黒く黒く、ただ深く黒く染まった空を、その中で己が存在を魅せつける様に白く輝く月を。
「浅神燈真と遠野志貴が組んだということはもう一組、姫君と代行者が出るでしょうね」
赤いサングラスをかけたその男は黒い空を、白い月を愛でていた。
そして彼の後ろに存在する影と影とが重なり合って出来上がった静的でありながらも威圧的な暗闇………

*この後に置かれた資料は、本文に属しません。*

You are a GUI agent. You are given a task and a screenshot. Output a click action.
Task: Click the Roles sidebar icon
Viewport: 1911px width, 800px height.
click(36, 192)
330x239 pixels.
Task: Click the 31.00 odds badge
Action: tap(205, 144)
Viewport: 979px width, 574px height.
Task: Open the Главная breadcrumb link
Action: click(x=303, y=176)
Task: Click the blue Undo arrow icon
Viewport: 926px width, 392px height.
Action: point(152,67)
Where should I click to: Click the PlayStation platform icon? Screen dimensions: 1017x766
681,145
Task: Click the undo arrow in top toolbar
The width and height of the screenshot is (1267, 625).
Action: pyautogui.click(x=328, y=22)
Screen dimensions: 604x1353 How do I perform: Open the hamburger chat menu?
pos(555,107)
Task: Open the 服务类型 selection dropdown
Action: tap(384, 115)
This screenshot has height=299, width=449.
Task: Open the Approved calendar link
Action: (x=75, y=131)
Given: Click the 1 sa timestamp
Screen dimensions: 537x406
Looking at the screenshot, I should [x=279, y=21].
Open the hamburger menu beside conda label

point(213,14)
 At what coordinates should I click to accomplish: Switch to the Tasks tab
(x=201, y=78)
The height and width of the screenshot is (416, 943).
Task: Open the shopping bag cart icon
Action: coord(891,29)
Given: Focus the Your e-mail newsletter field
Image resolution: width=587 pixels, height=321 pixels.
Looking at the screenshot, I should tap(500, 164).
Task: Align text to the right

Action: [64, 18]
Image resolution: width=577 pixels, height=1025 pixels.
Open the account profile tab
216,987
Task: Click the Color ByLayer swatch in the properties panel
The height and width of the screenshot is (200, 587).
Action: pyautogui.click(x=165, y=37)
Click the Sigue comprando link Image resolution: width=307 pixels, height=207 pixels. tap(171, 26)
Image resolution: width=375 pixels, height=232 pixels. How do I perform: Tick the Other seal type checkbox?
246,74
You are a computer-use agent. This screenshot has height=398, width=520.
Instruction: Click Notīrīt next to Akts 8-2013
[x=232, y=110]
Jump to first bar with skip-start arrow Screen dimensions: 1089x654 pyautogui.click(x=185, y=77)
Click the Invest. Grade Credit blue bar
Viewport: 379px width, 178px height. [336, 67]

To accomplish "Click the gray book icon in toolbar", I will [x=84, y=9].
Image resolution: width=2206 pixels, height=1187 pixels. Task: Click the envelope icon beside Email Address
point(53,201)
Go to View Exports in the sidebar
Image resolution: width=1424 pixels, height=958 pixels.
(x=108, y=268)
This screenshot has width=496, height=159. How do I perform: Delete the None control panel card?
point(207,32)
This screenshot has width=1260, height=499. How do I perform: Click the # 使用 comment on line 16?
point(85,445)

その中に暗闇のせいで視覚的には陽炎の様な不確かな存在だが間違いなくそこには四つの存在がある。
「エミオス様よぉ、何だってあんたはこんな回りくどいことが好きなんだよ?」
闇の中の一人が喋る。その声の中には不満の色が表れていた。
「我らが主の決定だ。言葉が過ぎるぞ、ハーキス」
それを戒める様に近くにいた者が手に持っていた袋に包まれた棒の様な物を突き出した。
「黙れガキが・・・捻り潰されたくなけりゃテメェの得物を引っ込めろ」
武器を突きつけられた者…ハーキスは自分に歯向かう者に対して嫌悪感と怒りをあらわにする。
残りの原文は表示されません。